8D87B113-51A5-4417-9530-03382F0DEAA2.jpeg 9E8A702D-B172-4794-AB42-6708166A5AD0.jpeg D8869B39-A1B0-43BC-B1E2-4F5BEA88CCF4.jpeg 97EB940A-B975-4DB9-B131-7542986D8C49.jpeg
 
My vote is on the master cylinder being bad.
 
Before you go through the trouble to remove the MC, find some plugs to block off the outputs then stand on the pedal. IF it leaks down you will know but if it stays up solid that should tell you the MC is OK. I recently accused my MC but it passed the test. Found the REAL problem was I had installed the calipers wrong.
 
Are the bleeders at the top of the calipers? They should be .. just trying to help
 
What about the rear axle block, lines, and wheel cylinders ?

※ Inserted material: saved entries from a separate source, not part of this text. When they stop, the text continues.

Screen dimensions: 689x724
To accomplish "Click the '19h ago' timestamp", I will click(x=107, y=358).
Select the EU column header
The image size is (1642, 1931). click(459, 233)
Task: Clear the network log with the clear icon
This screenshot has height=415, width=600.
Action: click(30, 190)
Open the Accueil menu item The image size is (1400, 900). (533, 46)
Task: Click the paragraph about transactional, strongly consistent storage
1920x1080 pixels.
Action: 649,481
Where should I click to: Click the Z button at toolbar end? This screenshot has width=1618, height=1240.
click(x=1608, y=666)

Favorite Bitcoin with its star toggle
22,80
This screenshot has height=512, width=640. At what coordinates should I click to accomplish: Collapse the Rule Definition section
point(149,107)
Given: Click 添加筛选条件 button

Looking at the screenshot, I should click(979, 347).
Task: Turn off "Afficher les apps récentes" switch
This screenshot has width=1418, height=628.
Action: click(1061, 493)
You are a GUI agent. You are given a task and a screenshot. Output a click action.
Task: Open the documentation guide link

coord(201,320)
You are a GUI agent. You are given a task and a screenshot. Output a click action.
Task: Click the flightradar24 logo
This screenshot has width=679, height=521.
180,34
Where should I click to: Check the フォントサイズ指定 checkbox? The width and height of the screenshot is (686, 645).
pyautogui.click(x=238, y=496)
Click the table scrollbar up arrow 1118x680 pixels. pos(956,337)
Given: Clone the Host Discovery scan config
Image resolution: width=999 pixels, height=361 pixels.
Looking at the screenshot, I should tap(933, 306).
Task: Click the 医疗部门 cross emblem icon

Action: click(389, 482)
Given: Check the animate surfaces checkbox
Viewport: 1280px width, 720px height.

The rear circuit shows no signs of air when I rebleed, but I do it anyway as a precaution. The rubber line to the block is new, but my original block was in good shape and nothing was siezed so I kept my original hardline due to then looking great and T block. I bought an extra before the swap just in case it was going to be difficult like the distribution block
 
Maybe pedal adjustment,pushing piston in
To far?????
I didn’t know that was a thing because I bench bled it using full stroke and there is a definite stop at full travel. Maybe it sat too long on the shelf and seals dried out
 
Pedal problem is very seldom a problem like yours,
it was just a thought.
Still go with seal in M/C bad
 
Anyone know the size the ports are on the aluminum 15/16 dr diff MC? 9/16x20 and 1/2x20?
 
Did you use brand new fluid, or a bottle you’ve had open a while? Brake fluid takes moisture out of open air very readily. Moisture in the fluid gets hot and evaporates and introduces squishy gas to the system that wasn’t there before.